→ Document text
BEGIN

This a tip, not a question. It's incredibly hard to find how to do this using google, since apparently google's search engine can't tell...
Anyway this bash script takes a URL as an argument, downloads it, extracts all of the hyperlinks from it, and then uses wget in spider mode to check if the hyperlink is still good.
Very useful for checking "links pages" and rss feeds.
Code is heavily commented
Code:
#!/bin/bash
# get the basename of the URL
RSSFILE=${1##*/}
#make sure it doesn't exist (by deleting it)
rm $RSSFILE
#download the URL
wget $1
# takes the argument from the command line and finds urls in it.
# awk takes the fields in the line and turns every field into a record....
# Then it matches the records that start with url
# If the separator is " then there are three fields in the record that we are looking for:
# $1 contains the part to the left of the first double quote, url=
# $2 contains the url and
# $3 contains the part to the right of the second double quote, which is an empty string...

END

→ Data excerpts
BEGIN

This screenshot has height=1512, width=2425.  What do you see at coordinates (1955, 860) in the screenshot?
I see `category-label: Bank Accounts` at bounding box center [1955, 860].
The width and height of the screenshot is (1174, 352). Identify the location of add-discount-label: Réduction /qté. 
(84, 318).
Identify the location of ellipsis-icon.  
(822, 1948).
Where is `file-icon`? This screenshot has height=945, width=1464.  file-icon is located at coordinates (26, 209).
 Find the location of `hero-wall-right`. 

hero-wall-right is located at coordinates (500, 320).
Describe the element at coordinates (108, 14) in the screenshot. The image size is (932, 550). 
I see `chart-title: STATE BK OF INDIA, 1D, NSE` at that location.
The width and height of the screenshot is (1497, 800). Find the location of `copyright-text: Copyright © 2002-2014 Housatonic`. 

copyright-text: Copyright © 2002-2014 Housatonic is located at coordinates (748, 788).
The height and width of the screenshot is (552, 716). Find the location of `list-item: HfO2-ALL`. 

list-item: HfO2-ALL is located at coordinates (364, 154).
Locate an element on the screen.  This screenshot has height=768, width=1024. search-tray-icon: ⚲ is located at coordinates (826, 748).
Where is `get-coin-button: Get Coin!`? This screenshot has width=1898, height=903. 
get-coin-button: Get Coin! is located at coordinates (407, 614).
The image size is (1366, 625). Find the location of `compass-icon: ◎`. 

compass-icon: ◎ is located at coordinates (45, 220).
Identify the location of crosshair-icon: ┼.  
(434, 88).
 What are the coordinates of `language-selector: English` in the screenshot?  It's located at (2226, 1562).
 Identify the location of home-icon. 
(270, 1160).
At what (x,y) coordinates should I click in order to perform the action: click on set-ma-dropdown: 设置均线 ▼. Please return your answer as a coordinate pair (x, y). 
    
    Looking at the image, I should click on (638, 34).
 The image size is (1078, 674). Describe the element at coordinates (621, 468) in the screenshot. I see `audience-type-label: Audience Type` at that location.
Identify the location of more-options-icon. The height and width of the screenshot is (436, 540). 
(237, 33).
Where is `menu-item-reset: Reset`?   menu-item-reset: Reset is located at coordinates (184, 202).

END

→ Task instructions
Carry on the forum post about the bash link-checking script from the point where it stops. The items are separate material and are not part of the forum post on the bash link-checking script.

→ Exercise output
# RS=FS tells awk that the record separator is the same as the field separator
URL=$(awk 'BEGIN{RS=FS}/^href/{print $2"\n"}' FS='"' $RSSFILE)
# If href (html) turns up empty, then try again with url (used in rss)
if [ !$URL ];
then
URL=$(awk 'BEGIN{RS=FS}/^url/{print $2"\n"}' FS='"' $RSSFILE)
fi
for LINE in $URL
do
#if a url doesn't have 200 (OK status) print the URL and error message
wget -nv --spider $LINE 2>&1 | grep -v "200"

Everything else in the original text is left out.